Finally, on the night of 18 April, two 17 m picket boats, one from Triumph, the other from Majestic, both armed with two 14-inch (356 mm) diameter torpedoes mounted in dropping gear, went in. Lieutenant Commander Eric Robinson, a volunteer from , commanded the expedition from Triumphs boat; Lieutenant Claud Herbert Godwin skippered the boat from Majestic. Departing at 2200 hrs, the two vessels managed to navigate the narrow channel for 7 mi before being detected and illuminated by searchlights, attracting a hail of fire from both shores.
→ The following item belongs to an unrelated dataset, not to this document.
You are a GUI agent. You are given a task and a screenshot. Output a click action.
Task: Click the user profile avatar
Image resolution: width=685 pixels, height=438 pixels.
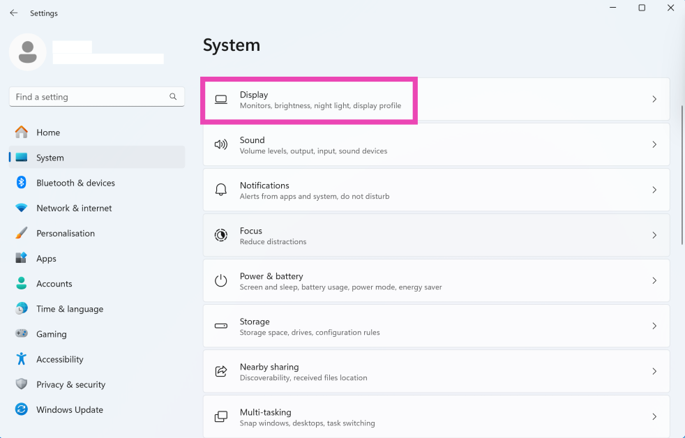coord(28,52)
Miraculously both boats remained unscathed, and when one carelessly directed searchlight briefly illuminated the stricken submarine, Godwin seized his chance. Blinded by the lights, his first shot missed, and seconds afterwards the Turkish gunners scored their only hit, blowing away part of the stern and mortally wounding one seaman. Undeterred, Godwin went in again and fired his second torpedo, which struck E15 just forward of the conning tower, but well below the waterline. Robinson, observing his comrades' plight, unhesitatingly brought his boat alongside and rescued them. Now doubly laden, Triumphs boat fled downstream unobserved, the Turkish gunners concentrating their fire on the drifting and abandoned wreck of her sister ship.
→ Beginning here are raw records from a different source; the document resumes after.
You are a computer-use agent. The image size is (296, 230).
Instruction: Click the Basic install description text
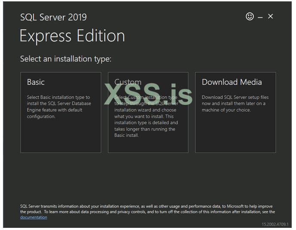pyautogui.click(x=59, y=107)
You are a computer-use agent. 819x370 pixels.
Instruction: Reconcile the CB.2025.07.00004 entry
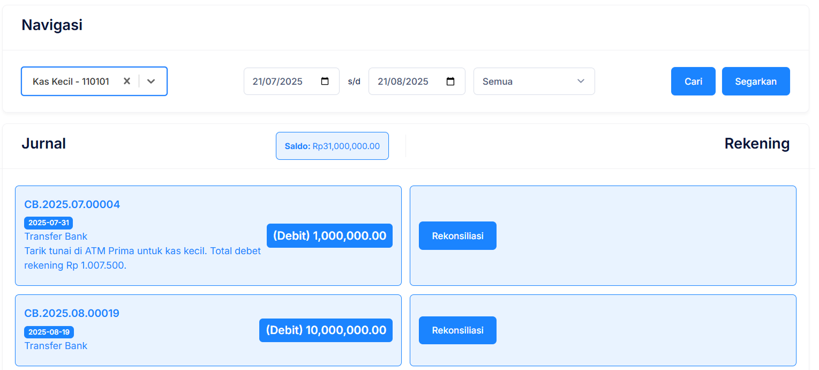[x=457, y=236]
The E15 action would no doubt have earned Robinson the Victoria Cross had he not already been recommended for the award following earlier exploits on the Gallipoli peninsula. Instead, he was promoted to commander by special decree. Lieutenant Godwin was awarded the DSO, Lt. Brooke-Webb and Midshipman Woolley received the DSC, while the rest of the crews, all volunteers, received the DSM.

E15 remains off Kepez Point in 8 m of water. The bodies of Lieut. Commander Brodie and several crew, initially buried on a beach nearby, were reinterred at the Chanak Consular Cemetery.